Une campagne municipale soporifique dans une ville en crise


Yasmine Abdelfadel
Qu’elle est plate, cette campagne municipale! On pourrait croire que Montréal est étincelante, dynamique, propre et sécuritaire. La vérité, c’est qu’elle est en panne. Et pourtant, les candidats à la mairie de la plus grande métropole du Québec donnent l’impression d’avoir abandonné toute ambition. Manque de souffle, manque de vision, manque de créativité: ont-ils, eux aussi, perdu espoir?
Ce qui surprend (et déçoit) le plus, c’est l’absence de figure qui se démarque. Personne n’arrive à incarner l’énergie dont Montréal a désespérément besoin. Personne ne réussit à nous faire croire, ne serait-ce que quelques minutes, qu’il ou elle détient les idées capables de redonner un second souffle à une ville qui respire de plus en plus difficilement. On dirait une campagne de fonctionnaires, pas une bataille d’avenir.
L’idée du jour
Prenons l’exemple du jour: Luc Rabouin, candidat de Projet Montréal, propose d’investir plus de huit millions de dollars pour installer des toilettes publiques un peu partout. Des toilettes «autonettoyantes», répertoriées sur une carte interactive, accessibles en moins de 15 minutes à pied.
Des toilettes.
Est-ce vraiment ça, la grande vision pour Montréal? Certes, on manque cruellement d’installations publiques, et quiconque s’est promené un samedi après-midi au centre-ville le sait. Mais quand on place ce projet dans la hiérarchie des priorités, l’ironie saute aux yeux.
Car Montréal croule sous des problèmes bien plus urgents:
- un marché du logement où l’accessibilité est devenue un mirage;
- une crise de l’itinérance qui redessine nos quartiers et bouleverse notre sentiment de sécurité;
- une bureaucratie kafkaïenne qui décourage entrepreneurs et investisseurs;
- un centre-ville transformé en chantier permanent qui épuise autant les commerçants que les résidents;
- un transport en commun au ralenti, avec des wagons bondés et des prolongements de lignes qui se font attendre depuis des décennies.
Et face à ce portrait sombre, la promesse phare qu’on nous sert est... des toilettes?
En panne
La vérité, c’est que cette campagne électorale est le reflet de l’état de la ville: fatiguée, grise, résignée. Là où Montréal devrait être un laboratoire d’idées, une vitrine d’audace, elle se contente d’une gestion de base, au ras des pâquerettes. Une métropole en crise ne peut se contenter de rustines et de demi-mesures.

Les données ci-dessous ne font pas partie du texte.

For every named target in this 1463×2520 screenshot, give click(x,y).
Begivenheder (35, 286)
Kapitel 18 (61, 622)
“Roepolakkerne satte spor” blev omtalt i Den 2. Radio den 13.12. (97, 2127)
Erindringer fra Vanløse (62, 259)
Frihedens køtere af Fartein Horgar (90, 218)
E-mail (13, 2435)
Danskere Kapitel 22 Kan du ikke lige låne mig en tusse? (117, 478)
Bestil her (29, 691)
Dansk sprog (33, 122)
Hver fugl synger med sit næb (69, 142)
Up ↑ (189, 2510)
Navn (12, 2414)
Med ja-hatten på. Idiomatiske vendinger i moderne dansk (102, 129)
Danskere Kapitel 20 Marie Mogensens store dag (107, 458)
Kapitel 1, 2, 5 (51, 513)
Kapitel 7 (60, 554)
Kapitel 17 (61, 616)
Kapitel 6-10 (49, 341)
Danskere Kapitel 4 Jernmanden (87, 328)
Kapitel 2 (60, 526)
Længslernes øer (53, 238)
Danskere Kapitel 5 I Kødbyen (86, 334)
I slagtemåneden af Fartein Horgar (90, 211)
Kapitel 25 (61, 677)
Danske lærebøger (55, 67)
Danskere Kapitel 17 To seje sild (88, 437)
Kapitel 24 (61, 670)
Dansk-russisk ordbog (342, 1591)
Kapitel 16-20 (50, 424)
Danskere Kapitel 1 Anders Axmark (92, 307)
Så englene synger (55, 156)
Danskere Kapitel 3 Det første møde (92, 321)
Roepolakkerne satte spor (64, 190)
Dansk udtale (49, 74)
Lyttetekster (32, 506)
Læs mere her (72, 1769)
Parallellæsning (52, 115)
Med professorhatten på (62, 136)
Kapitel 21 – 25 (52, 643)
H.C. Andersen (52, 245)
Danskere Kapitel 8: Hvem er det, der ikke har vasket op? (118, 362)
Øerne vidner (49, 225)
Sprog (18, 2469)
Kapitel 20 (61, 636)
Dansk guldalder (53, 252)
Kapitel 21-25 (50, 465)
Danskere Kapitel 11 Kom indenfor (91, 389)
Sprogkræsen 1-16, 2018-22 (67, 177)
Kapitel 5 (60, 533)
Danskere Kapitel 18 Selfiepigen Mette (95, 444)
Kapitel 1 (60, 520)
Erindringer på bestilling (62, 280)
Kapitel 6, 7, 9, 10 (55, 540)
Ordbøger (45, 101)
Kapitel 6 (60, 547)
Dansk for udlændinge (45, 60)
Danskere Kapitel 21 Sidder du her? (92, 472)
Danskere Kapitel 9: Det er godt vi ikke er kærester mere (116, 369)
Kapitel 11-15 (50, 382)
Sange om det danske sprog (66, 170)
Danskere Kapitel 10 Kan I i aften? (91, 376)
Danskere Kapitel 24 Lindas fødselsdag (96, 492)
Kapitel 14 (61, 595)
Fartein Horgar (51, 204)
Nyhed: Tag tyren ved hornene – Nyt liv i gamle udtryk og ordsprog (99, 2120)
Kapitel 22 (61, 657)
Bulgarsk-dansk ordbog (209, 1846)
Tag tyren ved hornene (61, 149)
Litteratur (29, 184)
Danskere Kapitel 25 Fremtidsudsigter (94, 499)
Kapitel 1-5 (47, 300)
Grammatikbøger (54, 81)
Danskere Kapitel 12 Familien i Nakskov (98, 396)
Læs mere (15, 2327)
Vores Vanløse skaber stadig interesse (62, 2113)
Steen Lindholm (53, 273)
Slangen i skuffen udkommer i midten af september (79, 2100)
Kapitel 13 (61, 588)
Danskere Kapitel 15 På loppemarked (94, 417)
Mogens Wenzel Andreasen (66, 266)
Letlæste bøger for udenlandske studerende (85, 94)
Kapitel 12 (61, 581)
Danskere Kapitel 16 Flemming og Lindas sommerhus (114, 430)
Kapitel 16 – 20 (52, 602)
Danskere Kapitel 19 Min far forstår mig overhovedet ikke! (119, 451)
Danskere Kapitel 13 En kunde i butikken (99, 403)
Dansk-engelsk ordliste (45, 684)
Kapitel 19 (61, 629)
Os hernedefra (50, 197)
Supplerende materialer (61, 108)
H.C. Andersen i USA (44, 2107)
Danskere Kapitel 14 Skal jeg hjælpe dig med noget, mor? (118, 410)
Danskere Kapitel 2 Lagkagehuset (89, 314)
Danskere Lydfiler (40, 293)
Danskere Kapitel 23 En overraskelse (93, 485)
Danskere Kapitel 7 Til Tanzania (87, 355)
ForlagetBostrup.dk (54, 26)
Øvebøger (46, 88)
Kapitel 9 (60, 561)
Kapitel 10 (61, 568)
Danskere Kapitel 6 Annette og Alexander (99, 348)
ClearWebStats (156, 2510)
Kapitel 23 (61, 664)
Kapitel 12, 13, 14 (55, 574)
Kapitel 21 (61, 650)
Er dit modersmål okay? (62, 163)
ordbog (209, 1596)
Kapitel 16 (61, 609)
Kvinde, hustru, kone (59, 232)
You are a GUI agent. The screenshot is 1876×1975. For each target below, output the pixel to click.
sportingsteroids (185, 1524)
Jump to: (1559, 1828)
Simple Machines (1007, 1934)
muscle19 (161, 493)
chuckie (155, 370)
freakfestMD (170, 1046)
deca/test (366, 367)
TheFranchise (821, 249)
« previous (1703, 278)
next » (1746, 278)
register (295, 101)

Or, jusqu’ici, aucun candidat n’a proposé une vision à la hauteur des défis. Pas de projet mobilisateur pour l’avenir, pas de plan de relance ambitieux, pas d’imaginaire collectif capable de rallumer l’étincelle. On parle de toilettes, de déneigement, de stationnement. De la microgestion. Rien qui donne envie de croire à une ville de demain.
Je vous le dis: cette campagne municipale est d’un ennui absolu. Et peut-être que le véritable problème, c’est que Montréal, plus que jamais, aurait besoin d’audace, mais qu’aucun de ceux qui aspirent à la diriger n’ose encore en offrir.